**Exercise aim**
Give again, unchanged, the line that contains "Instruction: Open the" together with every line that follows it until the entries end.

**Extracted material**

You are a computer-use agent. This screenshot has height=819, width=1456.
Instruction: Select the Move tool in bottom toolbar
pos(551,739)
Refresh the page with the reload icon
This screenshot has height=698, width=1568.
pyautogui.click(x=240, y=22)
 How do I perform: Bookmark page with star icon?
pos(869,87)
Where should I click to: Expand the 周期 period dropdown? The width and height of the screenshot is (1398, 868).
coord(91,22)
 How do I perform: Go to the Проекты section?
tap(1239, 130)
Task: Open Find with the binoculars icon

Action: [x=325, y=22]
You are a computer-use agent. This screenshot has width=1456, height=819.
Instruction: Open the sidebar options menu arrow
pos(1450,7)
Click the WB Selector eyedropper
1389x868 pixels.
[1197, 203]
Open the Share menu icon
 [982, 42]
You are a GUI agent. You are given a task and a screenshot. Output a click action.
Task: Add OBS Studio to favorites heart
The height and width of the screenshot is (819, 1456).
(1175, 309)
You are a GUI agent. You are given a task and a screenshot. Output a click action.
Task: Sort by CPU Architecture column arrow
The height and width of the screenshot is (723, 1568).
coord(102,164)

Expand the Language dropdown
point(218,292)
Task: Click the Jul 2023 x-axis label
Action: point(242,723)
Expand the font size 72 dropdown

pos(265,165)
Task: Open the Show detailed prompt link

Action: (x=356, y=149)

**Solution**
Instruction: Open the sidebar options menu arrow
pos(1450,7)
Click the WB Selector eyedropper
1389x868 pixels.
[1197, 203]
Open the Share menu icon
 [982, 42]
You are a GUI agent. You are given a task and a screenshot. Output a click action.
Task: Add OBS Studio to favorites heart
The height and width of the screenshot is (819, 1456).
(1175, 309)
You are a GUI agent. You are given a task and a screenshot. Output a click action.
Task: Sort by CPU Architecture column arrow
The height and width of the screenshot is (723, 1568).
coord(102,164)

Expand the Language dropdown
point(218,292)
Task: Click the Jul 2023 x-axis label
Action: point(242,723)
Expand the font size 72 dropdown

pos(265,165)
Task: Open the Show detailed prompt link

Action: (x=356, y=149)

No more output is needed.